-- begin Provided passage --

# Rats Scared of Sudden Movement



## fera (Dec 10, 2015)

I've had my rats for I think about 3 months, and they were very scared of being handled at all in the beginning. With a lot of patience, they now take treats from my hand, don't mind being picked up (too much), have no problem climbing all over me, and even let me pet them occasionally. Yet during roam time, they still get easily startled unless I move quite slowly. Is this due to the poor eyesight? Or are they simply still quite nervous? Is this behaviour gonna diminish as they get older?

I just feel bad that i'm startling them so easily


----------



## Gribouilli (Dec 25, 2015)

Rats have very poor eyesight (albino even poorer) but they have a very strong detection of movement, much better than ours. So to answer your question, they are probably still a bit nervous. In nature movement, especially fast movement means danger. Do you have other pets they could be afraid of? Children?It seems like you made good progress since you got them. It will get better. May I ask where you got them from?


----------



## fera (Dec 10, 2015)

Gribouilli said:


> Rats have very poor eyesight (albino even poorer) but they have a very strong detection of movement, much better than ours. So to answer your question, they are probably still a bit nervous. In nature movement, especially fast movement means danger. Do you have other pets they could be afraid of? Children?It seems like you made good progress since you got them. It will get better. May I ask where you got them from?


I have a small dog, though they don't seem afraid of him at all, they often come up close to the bars of the cage to look at him and sniff him. I got them from a pet shop (there are no breeders in my area) and I'm pretty sure they were meant to be feeder rats, which in fact may explain why they were quite nervous


----------



## Gribouilli (Dec 25, 2015)

-- end Provided passage --
-- begin Data shown --

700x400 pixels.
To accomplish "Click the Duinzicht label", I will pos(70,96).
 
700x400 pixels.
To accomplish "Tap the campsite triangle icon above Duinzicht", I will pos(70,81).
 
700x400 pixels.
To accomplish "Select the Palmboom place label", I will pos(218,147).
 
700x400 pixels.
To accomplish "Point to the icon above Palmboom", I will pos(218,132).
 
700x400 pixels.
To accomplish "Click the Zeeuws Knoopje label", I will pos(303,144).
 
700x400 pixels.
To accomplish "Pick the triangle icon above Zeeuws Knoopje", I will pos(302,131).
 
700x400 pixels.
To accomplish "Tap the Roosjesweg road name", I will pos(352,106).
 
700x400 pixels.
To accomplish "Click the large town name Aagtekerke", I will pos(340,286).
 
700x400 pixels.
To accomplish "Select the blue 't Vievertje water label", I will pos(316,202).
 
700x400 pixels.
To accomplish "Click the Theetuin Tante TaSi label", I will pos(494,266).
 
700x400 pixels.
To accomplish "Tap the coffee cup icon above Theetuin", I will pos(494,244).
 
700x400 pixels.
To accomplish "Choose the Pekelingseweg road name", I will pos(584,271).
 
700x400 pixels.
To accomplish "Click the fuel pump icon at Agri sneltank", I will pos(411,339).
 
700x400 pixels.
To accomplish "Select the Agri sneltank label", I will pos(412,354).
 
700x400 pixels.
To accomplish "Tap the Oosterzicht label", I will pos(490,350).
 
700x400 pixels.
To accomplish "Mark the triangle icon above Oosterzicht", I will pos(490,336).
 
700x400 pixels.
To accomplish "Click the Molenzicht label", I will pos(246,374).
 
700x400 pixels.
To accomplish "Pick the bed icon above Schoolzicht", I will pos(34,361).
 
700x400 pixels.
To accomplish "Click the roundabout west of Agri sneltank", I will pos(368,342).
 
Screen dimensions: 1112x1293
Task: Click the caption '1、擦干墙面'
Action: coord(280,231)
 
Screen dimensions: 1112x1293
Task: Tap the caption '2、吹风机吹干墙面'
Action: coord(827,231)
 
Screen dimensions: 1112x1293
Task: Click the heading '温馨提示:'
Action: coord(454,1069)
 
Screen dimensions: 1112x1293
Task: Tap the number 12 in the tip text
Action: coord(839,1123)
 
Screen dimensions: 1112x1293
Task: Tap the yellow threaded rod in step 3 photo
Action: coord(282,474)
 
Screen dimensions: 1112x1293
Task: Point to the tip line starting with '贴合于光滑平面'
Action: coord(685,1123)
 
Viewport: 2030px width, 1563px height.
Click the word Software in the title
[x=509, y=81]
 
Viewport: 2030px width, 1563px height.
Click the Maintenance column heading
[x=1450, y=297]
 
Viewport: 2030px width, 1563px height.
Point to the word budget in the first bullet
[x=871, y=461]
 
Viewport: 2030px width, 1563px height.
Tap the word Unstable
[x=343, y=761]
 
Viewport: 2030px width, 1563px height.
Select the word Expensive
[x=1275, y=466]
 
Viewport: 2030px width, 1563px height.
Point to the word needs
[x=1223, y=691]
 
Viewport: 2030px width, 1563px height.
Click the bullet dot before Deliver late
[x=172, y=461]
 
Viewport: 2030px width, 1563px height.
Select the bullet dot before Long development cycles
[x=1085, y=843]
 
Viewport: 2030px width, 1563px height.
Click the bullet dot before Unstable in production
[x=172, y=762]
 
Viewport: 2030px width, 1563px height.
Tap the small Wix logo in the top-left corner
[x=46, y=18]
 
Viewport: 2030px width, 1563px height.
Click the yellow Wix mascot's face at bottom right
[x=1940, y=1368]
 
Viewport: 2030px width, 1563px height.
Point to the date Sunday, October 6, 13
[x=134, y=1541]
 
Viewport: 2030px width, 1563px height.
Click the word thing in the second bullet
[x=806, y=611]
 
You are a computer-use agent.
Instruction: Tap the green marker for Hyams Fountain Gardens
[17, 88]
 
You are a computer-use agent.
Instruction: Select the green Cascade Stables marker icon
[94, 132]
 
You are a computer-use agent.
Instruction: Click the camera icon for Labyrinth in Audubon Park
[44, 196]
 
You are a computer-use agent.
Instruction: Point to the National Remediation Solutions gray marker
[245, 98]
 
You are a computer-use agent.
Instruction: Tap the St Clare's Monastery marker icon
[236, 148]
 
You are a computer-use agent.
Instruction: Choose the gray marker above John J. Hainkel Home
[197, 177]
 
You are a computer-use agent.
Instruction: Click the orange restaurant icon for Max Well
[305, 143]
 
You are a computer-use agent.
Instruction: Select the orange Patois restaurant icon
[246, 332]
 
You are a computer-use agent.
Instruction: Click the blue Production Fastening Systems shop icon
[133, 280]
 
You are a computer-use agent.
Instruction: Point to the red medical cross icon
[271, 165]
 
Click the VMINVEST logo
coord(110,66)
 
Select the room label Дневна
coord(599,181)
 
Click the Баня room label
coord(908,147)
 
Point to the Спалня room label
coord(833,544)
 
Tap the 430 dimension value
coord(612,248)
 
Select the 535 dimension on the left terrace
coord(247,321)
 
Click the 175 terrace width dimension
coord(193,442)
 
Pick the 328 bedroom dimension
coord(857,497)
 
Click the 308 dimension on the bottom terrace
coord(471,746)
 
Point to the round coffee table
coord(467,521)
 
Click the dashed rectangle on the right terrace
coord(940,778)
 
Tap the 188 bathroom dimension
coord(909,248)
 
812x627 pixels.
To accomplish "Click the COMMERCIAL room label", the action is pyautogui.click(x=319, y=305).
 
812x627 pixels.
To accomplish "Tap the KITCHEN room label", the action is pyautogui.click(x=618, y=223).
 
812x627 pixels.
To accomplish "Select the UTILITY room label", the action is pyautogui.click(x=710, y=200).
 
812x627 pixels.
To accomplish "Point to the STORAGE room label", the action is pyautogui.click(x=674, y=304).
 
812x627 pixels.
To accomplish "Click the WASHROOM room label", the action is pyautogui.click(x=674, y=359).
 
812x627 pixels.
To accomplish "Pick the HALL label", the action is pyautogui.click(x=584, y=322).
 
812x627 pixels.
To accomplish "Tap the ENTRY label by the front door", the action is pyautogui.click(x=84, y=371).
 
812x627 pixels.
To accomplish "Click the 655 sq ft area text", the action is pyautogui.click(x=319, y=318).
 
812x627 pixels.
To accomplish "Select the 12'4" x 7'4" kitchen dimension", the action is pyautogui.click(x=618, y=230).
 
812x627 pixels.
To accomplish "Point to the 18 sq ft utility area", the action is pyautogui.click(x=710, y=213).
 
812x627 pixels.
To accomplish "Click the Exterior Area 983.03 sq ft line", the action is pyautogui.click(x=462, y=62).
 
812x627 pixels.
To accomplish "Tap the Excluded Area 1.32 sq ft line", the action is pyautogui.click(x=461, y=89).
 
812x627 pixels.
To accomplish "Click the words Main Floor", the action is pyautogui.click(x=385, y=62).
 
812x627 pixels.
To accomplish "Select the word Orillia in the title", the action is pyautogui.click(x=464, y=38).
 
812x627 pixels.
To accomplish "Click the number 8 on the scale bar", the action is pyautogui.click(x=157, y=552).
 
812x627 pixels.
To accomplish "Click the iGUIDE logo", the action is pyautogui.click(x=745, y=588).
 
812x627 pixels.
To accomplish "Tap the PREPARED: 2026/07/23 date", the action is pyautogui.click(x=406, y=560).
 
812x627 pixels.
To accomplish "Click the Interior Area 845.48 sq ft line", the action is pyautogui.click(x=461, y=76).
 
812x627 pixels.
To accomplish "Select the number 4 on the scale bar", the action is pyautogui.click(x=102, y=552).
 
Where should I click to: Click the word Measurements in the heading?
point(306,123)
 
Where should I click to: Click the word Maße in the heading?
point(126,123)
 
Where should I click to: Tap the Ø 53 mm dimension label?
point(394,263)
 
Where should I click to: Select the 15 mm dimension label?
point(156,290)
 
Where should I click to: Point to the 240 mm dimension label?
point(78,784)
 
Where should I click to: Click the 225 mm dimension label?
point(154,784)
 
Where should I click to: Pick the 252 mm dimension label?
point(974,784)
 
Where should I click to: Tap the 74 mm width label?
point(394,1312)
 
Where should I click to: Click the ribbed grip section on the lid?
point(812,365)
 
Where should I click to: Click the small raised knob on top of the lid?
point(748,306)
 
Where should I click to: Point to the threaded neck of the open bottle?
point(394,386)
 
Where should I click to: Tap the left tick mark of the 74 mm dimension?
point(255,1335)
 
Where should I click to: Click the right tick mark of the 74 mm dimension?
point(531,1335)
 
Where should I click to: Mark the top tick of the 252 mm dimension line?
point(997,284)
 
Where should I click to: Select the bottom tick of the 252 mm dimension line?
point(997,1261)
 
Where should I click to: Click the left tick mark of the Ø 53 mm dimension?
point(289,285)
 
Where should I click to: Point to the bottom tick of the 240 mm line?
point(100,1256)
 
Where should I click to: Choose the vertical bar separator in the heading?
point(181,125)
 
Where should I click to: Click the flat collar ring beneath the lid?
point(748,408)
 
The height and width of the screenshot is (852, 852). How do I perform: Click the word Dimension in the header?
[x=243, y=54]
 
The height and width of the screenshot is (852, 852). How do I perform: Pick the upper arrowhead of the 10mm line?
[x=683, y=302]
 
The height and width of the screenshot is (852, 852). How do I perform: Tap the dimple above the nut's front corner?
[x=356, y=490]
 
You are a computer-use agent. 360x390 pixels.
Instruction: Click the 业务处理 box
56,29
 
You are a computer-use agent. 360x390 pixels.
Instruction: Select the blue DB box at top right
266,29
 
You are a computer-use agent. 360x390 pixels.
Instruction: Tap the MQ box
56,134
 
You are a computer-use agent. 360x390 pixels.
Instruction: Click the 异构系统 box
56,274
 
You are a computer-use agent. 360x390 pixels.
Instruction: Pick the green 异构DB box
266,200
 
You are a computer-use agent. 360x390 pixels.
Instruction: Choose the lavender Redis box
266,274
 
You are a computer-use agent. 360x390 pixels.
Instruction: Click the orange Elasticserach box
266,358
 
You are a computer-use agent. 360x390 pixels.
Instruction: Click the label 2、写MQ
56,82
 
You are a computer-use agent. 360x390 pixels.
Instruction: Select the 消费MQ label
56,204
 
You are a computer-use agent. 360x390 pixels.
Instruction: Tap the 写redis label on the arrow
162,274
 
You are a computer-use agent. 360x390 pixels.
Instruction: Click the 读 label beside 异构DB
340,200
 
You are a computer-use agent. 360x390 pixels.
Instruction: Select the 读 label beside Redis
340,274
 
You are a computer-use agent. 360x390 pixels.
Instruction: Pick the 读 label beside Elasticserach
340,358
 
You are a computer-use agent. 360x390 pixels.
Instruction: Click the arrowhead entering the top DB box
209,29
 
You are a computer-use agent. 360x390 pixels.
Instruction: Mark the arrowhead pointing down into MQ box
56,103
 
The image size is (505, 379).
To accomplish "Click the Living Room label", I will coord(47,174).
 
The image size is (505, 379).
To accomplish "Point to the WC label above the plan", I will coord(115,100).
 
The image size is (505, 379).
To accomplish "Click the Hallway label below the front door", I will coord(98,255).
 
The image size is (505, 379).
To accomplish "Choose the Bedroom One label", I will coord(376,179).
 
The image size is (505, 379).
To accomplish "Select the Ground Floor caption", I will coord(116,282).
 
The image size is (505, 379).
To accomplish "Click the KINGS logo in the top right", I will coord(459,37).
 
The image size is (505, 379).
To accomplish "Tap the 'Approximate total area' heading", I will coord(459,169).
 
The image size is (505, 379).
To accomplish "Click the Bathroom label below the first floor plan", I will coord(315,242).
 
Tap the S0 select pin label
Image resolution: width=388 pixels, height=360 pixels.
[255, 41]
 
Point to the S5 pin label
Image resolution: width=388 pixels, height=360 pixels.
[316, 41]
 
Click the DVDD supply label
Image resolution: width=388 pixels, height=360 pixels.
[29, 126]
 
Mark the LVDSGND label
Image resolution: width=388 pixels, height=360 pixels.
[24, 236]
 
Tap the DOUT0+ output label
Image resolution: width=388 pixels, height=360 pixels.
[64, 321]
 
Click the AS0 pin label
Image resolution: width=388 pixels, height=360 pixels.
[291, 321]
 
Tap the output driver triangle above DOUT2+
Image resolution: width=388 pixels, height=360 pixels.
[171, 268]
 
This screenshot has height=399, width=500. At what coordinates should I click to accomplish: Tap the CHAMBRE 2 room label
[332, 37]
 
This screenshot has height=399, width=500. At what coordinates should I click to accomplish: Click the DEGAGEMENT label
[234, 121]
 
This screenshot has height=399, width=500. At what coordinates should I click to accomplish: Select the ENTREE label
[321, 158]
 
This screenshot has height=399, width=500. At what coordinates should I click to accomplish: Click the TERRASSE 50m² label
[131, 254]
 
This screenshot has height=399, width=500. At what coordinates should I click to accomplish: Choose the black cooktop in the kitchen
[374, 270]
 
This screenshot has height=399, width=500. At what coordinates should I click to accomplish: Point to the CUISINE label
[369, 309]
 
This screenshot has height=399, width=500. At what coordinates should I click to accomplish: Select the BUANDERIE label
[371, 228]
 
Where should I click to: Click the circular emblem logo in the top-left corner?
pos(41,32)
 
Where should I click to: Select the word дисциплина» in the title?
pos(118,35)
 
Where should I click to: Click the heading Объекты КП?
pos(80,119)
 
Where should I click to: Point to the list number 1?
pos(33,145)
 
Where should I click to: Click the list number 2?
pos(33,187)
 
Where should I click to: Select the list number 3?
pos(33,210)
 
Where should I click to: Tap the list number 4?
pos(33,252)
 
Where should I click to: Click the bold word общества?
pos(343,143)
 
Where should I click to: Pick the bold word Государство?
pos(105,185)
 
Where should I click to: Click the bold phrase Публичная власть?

-- end Data shown --

■ Actions to take ■
(1) From the forum thread about rats startled by sudden movement, extract everything from "# Rats Scared" down to "they get older?".
(2) Write what comes next in the forum thread about rats startled by sudden movement, picking up where it stops.

■ Task answers ■
(1)
# Rats Scared of Sudden Movement



## fera (Dec 10, 2015)

I've had my rats for I think about 3 months, and they were very scared of being handled at all in the beginning. With a lot of patience, they now take treats from my hand, don't mind being picked up (too much), have no problem climbing all over me, and even let me pet them occasionally. Yet during roam time, they still get easily startled unless I move quite slowly. Is this due to the poor eyesight? Or are they simply still quite nervous? Is this behaviour gonna diminish as they get older?

(2)
They might seem curious of your dog but while they are in their cage they know they are safe. It is possible that once outside of their cage they are not so keen about potentially meeting your dog...even if your dog is not around they still smell him. But yea since they are pet store rats, it is not surprising that they would be easily scared and startled. You are making good progress though. Try to move slowly for now, and in time they will stop being startled even if you move quickly.


----------



## fera (Dec 10, 2015)

Gribouilli said:


> They might seem curious of your dog but while they are in their cage they know they are safe. It is possible that once outside of their cage they are not so keen about potentially meeting your dog...even if your dog is not around they still smell him. But yea since they are pet store rats, it is not surprising that they would be easily scared and startled. You are making good progress though. Try to move slowly for now, and in time they will stop being startled even if you move quickly.


Okay, thank you! They are still incredibly more relaxed around me than they were when i first got them


----------



## Gribouilli (Dec 25, 2015)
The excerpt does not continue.